Mixed Salad and Separate Cultures 2012-08-29T23:14:50-04:00

Still working on a paper, still making short, standalone posts.  Gevalt.

This week, the New York Times Magazine supplement was entirely about food, and, although as a college student with a meal plan I am singularly uninterested in cooking, one of the articles caught my eye.  Food writer Frank Bruni tries to understand the success of the Basil Pizza and Wine Bar in a Hasidic neighborhood of New York City.

Bruni marvels at the Basil’s ability to attract Hasids, West Indian immigrant, and liberal ‘young professionals’ while hewing to the cultural and culinary demands of its Orthodox Jewish patrons.  Clara Perez, Basil’s owner, meets the requirements for kosher certification, but must also make sure the female waitress are wearing long skirts, and that they never join in on a chorus of “Happy Birthday,” since it is forbidden for Orthodox Jewish men to hear a woman singing.

The restaurant undergoes periodic surprise inspections to make sure that it is keeping kashrut.  And Rabbi Levy says he would be forced to revoke the kosher certification (making it forbidden for Orthodox to patronize the restaurant) if he discovered moral failings such as crude comedians or if young men and women at Basil were socializing “other than for matrimonial purposes.”

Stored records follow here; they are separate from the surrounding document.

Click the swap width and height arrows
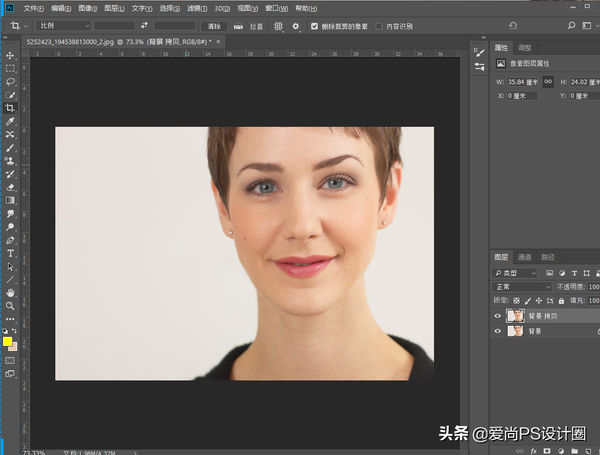 [x=144, y=25]
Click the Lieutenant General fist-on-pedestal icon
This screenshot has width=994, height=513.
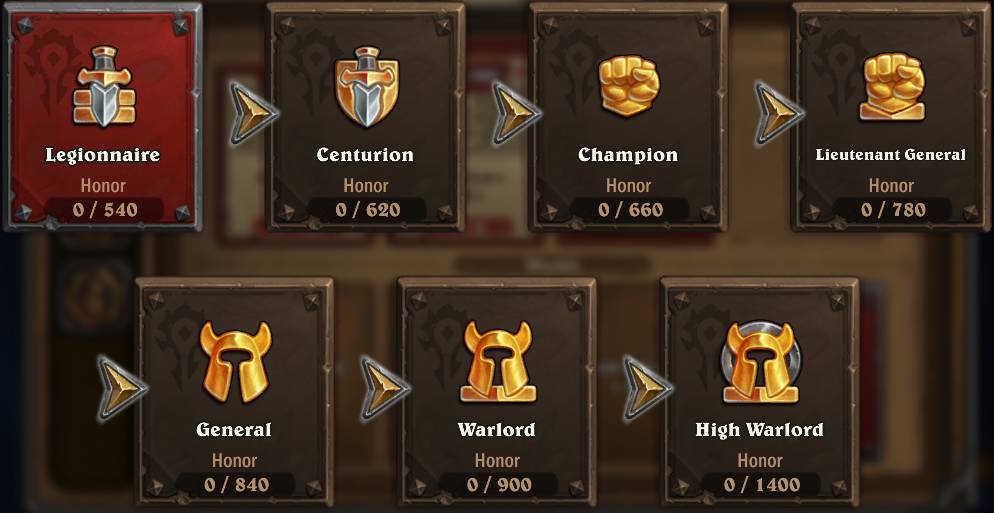[892, 86]
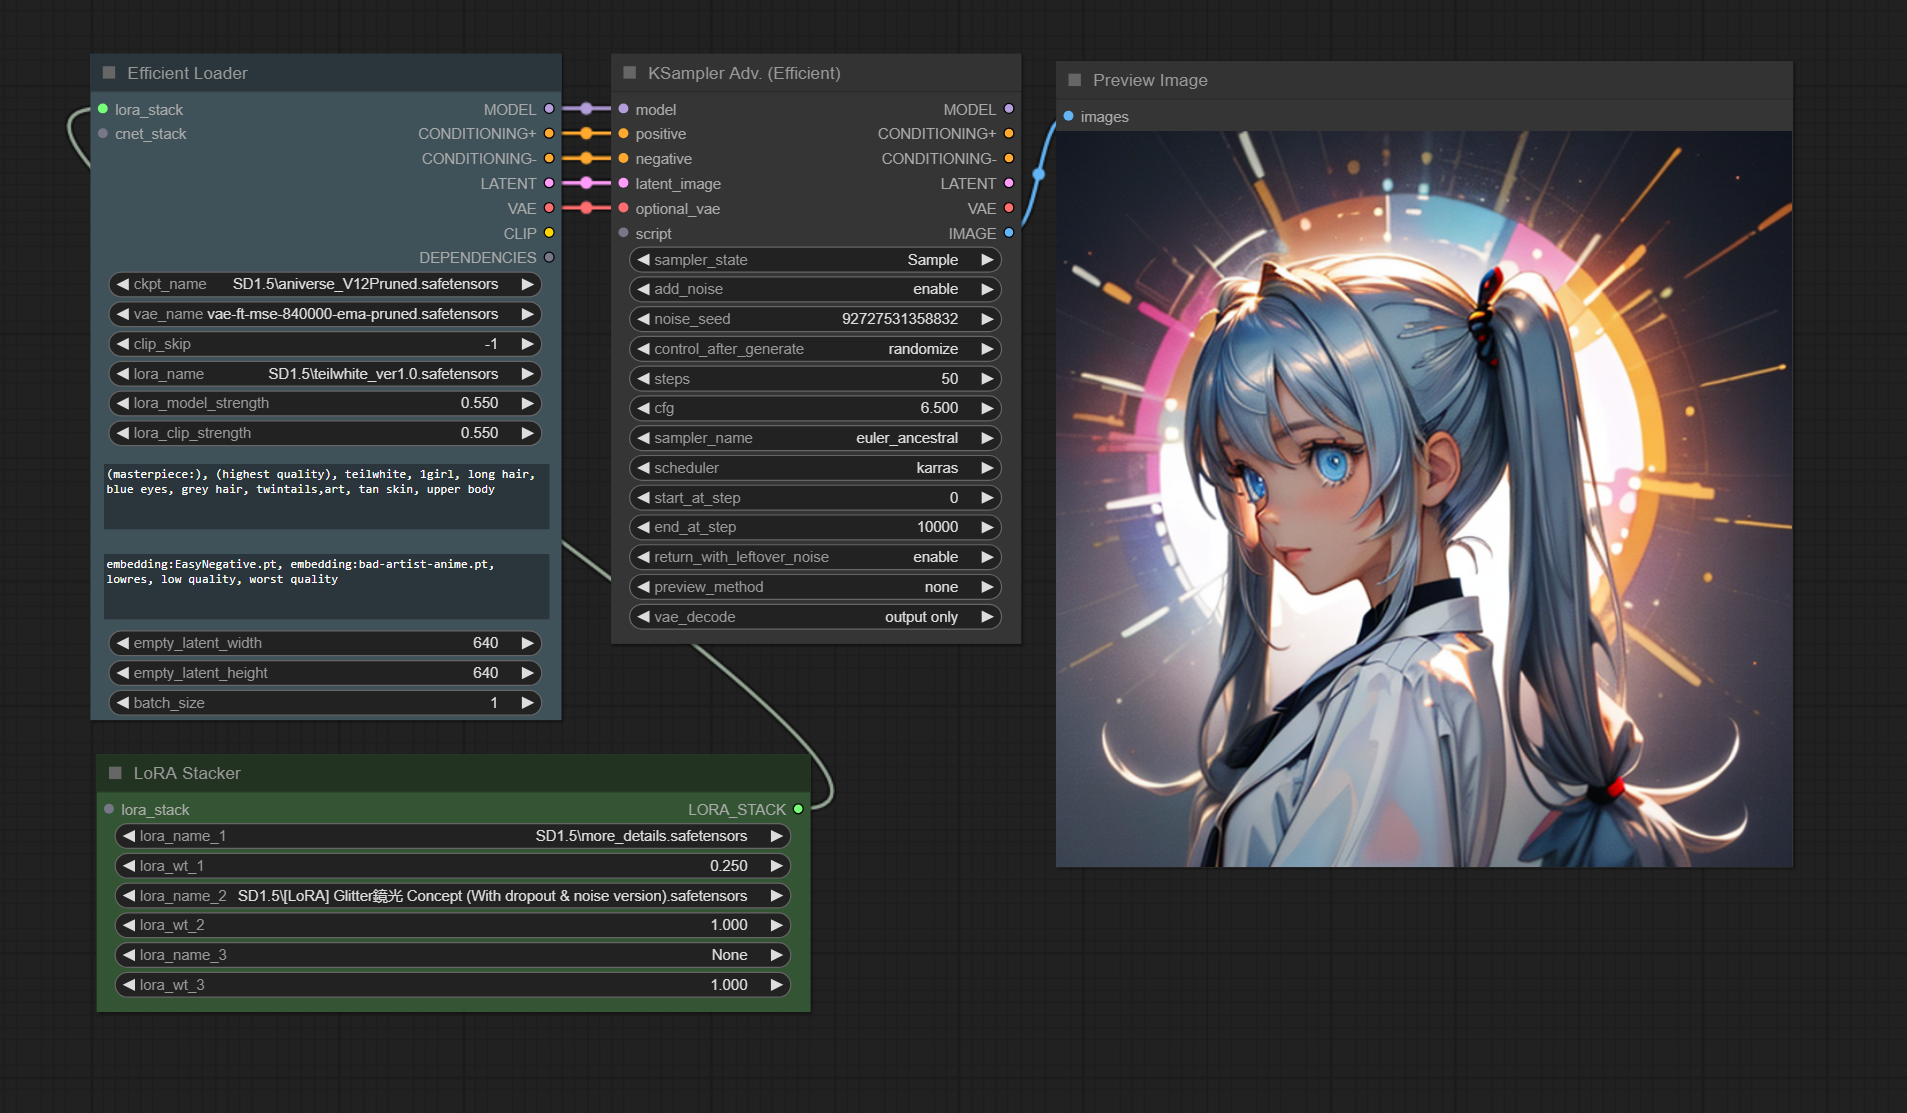1907x1113 pixels.
Task: Open the ckpt_name checkpoint dropdown
Action: click(325, 284)
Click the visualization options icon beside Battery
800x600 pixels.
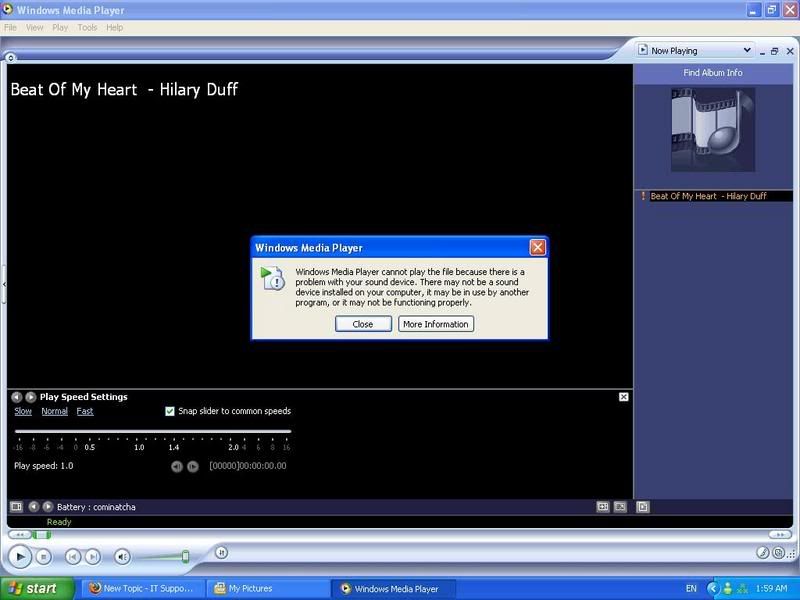tap(16, 507)
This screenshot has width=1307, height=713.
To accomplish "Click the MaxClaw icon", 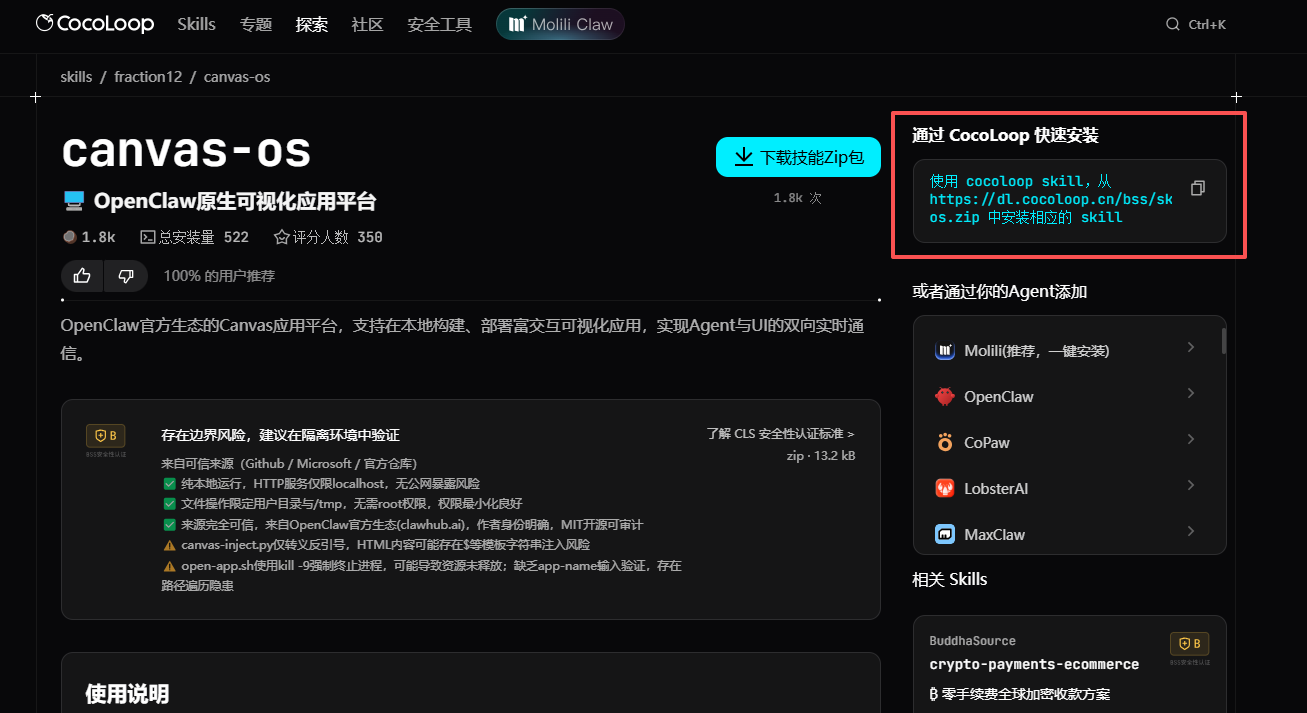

The article took the position that Basil represented an exciting compromise and a promising model for the somewhat segregated neighborhood, but I finished the article confused about what goal Bruni thought had been achieved. There didn’t seem to be anything particularly admirable about the ability of a cultural group to tolerate non-members who were scrupulously following their laws.

Is there something intrinsically valuable about diverse cultures occupying the same space?

When we talk about the virtues of diversity, we’re usually talking about more than a kind of anthropological fascination in seeing a different culture in real life. Diversity is supposed to bring another perspective to bear on our own prejudices and assumptions and help us root out false and destructive beliefs. This requires enough openness to dialogue and exposure to assemble some kind of marketplace of ideas and is always a threat to the culture to which you already belong.

Only the non-Orthodox are being exposed to alternate rules, but I doubt the emphasis on sex-segregation and impurity is going to have the same crossover appeal as Basil’s Parmesan and White Asparagus Pizza.

Does anyone else see a profound benefit for either community or a reason why this restaurant should be emulated?